Data Structures and Algorithms Week10: Comparing and making informed decisions
Comparing and making informed decisions
Content
- Recap of abstract data types introduced
- Comparison of implementations
- The Java Collections API: The good, the bad and the ugly
- Determining the best abstract data type and implementation for a task
Disclaimers
- This session may be heavy in places but will give you some useful insights
- Points regarding memory are not absolute due to JVMs (Java Virtual Machines) handling memory differently. Other programming languages may also behave differently.
A note on Typesetting
- Any text in
monospacedfont explicitly denotes either a Java class / interface (e.g.ArrayList/List) or source code. - There are a number of times these words are used in a more general sense and are not specific to Java.
Abstract Data Types
- List
- Set
- Map / Dictionary
- Graph
- Queue
- Priority Queue
- Double-ended queue
- Stack
Some other Abstract Data Types
- Multiset / Bag
Same as a Set, but multiple equal values allowed - Multimap
Same as a Map, but a key can have multiple values - Double-ended priority queue
Double-ended queue, based on a priority
Which data structure is suitable
- Task:
Check a user’s login session is active - Information available:
A user’s session ID and a collection of active session IDs
Question:
What data structure is best suited to the task?
- Task:
Retrieve a user’s details by their username - Information available:
A user’s username
Question:
What data structure is best suited to the task?
List - Expected Behaviour
- Duplicates allowed: Yes
- Order: Determined by the insertion point
- Actions:
- append / prepend to the list
- retrieve from a list
- empty check
- Use cases:
- Many, when we want a collection of objects with duplicates and dynamic sizing
- e.g. Storing adjacent nodes in a graph
Set - Expected Behaviour
- Duplicate allowed: No
- Order: Depends on implementation. In a standard set, order is not guaranteed.
- Actions:
- add value to set
- contains value
- check if empty
- Example use cases:
- Retaining visited objects in a depth/breadth-first search of a graph
- Any task where we want a collection but no duplicates
Map - Expected Behaviour
-
Duplicate keys allowed: No
-
Duplicate values allowed: Yes
-
Order: Depends on implementation
-
Actions:
- add mapping (key → value)
- retrieve value by key
- empty check
-
Example use case:
- Lookup tables (mostly)

Graph - Expected Behaviour
- Duplicate allowed: Each ‘vertex’ is unique
- Order: Depends on the traversal algorithm
- Actions:
- add / remove vertices
- add / remove edges
- get vertex value
- update vertex value
- get vertex neighbours
- adjacency between vertices
- Example use cases:
- Social network friendship connections
Queue - Expected Behaviour
- Duplicates allowed: Yes
- Order: First In First Out (FIFO)
- Actions:
- add to the back of the queue (enqueue)
- remove from the front of the queue (dequeue)

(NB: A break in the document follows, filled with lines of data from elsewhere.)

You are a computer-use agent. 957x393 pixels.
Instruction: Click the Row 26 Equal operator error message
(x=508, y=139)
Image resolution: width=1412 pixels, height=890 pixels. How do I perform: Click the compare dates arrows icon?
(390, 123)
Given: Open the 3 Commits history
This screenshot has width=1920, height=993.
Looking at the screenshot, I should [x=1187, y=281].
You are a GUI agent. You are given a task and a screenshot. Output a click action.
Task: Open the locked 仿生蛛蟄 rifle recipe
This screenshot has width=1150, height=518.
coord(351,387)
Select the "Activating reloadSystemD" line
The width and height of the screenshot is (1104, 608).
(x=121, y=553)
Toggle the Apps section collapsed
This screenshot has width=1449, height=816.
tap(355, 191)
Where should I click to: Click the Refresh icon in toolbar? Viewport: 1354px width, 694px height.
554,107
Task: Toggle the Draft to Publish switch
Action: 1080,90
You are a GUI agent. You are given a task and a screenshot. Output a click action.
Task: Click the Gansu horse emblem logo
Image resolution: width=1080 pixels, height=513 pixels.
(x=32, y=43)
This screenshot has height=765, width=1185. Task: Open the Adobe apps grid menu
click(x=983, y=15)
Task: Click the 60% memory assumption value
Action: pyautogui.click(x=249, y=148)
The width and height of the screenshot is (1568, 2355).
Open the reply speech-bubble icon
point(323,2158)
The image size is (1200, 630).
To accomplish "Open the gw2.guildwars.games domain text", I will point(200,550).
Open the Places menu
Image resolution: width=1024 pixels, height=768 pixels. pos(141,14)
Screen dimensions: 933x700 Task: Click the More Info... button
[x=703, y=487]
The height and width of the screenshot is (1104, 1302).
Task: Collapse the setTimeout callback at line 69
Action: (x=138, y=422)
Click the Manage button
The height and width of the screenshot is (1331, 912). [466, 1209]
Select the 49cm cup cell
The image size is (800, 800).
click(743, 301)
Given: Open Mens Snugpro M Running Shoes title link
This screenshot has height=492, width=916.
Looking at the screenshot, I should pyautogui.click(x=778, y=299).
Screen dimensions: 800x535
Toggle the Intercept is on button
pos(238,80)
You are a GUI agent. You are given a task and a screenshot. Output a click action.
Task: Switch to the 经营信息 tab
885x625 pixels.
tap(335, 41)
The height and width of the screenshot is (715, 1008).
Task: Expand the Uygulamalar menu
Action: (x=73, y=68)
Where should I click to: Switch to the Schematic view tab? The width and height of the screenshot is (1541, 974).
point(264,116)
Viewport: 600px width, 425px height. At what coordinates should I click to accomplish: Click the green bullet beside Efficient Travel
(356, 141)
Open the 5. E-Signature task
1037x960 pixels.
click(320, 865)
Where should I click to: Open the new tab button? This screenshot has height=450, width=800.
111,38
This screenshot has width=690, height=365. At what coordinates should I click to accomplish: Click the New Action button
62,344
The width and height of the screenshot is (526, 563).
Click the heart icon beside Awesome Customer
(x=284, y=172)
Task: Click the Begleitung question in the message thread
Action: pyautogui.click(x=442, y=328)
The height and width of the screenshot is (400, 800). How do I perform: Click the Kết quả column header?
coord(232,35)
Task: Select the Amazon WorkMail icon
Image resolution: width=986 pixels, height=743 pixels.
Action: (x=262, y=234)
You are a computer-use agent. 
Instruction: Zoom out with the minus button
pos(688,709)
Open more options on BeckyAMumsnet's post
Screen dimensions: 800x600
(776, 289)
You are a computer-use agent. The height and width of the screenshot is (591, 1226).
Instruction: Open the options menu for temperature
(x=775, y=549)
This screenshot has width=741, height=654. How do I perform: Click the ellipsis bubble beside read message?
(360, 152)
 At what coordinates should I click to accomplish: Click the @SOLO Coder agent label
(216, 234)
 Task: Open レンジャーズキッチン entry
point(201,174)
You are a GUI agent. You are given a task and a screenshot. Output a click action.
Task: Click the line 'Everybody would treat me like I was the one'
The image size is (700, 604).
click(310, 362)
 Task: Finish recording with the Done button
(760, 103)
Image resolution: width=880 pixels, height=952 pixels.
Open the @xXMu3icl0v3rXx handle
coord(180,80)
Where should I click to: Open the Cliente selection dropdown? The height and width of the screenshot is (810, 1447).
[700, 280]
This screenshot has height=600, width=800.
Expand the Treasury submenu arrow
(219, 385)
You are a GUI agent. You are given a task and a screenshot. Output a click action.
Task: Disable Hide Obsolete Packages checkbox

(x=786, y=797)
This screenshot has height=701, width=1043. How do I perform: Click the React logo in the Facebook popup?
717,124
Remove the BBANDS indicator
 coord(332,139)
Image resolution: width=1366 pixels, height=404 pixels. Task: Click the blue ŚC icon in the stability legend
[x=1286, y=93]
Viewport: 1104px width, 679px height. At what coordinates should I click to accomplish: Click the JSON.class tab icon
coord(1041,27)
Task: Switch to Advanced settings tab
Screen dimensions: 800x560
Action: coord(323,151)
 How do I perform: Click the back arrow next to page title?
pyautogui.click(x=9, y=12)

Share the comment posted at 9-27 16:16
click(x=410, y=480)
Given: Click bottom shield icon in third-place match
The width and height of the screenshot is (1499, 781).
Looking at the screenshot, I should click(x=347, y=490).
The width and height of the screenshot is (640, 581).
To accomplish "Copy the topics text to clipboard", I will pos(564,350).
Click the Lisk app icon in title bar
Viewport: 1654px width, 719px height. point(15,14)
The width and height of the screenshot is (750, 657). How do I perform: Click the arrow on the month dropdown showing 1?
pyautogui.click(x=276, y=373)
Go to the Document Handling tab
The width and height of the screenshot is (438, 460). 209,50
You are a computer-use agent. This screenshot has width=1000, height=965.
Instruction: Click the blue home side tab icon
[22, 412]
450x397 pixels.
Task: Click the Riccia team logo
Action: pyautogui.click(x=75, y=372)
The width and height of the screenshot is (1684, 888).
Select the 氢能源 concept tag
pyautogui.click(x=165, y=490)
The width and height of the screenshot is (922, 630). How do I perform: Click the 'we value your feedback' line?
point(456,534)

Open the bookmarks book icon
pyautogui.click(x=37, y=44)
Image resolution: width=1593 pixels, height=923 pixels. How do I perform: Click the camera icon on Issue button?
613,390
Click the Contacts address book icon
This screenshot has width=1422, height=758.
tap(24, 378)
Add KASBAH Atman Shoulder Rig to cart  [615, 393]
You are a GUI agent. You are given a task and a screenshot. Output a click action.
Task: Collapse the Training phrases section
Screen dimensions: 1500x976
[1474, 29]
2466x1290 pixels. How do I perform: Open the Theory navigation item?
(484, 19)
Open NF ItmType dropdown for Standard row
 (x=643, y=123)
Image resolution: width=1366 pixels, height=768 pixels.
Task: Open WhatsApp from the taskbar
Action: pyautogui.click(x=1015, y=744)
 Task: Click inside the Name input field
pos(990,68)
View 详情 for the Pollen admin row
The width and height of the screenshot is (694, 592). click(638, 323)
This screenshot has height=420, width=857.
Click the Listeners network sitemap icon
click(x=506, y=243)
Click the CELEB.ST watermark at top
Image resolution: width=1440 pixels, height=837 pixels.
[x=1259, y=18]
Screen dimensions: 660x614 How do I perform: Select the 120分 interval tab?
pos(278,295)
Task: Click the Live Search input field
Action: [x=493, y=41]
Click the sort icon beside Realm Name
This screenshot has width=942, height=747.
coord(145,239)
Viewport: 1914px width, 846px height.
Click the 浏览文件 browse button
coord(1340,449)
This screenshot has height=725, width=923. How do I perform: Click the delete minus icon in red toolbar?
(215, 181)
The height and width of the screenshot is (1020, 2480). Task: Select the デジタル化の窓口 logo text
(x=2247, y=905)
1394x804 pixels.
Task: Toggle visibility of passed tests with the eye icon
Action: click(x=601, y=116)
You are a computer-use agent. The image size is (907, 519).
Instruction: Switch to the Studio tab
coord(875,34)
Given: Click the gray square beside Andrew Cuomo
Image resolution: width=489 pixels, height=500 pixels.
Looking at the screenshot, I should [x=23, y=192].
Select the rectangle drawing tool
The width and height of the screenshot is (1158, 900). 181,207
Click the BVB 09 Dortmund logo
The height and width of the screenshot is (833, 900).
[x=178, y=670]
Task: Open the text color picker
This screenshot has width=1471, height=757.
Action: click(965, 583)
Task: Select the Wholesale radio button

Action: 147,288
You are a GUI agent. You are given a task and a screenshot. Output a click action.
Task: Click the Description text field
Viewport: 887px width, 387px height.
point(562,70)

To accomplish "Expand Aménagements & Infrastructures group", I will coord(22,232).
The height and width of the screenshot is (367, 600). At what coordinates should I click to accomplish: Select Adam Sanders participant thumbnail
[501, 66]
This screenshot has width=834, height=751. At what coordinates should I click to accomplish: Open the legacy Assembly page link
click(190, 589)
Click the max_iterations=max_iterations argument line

- peek at the front of the queue
- check if empty
- Example use cases:
- Process transactions
- Breadth-first search of a graph
Priority Queue - Expected Behaviour
- Duplicates allowed: Yes
- Order: Best In First Out (BIFO)
- Actions:
- add to the queue with priority
- remove highest-priority from the queue
- peek at the highest-priority element in the queue
- check if empty
- Example use cases:
- Process transactions based on priority
- Pathfinding (Dijkstra, A*)
Stack - Expected Behaviour
- Duplicates allowed: Yes
- Order: Last In First out (LIFO)
- Actions:
- add to the top of the stack (push)
- remove from the top of the stack (pop)
- peek at the top of the stack
- check if empty
- Example use cases:
- Undo/redo functionality/Depth-first search of a graph
- Iterative in-order traversal of a binary search tree
List implementations
- There are two common list implementations:
- Array based (
ArrayListandVector) - Linked list (
LinkedList)
- Array based (
- Which is best?
- Array-based implementations offer O(1) retrieval for access of any element in the list. However, the array must be resized when full O(n).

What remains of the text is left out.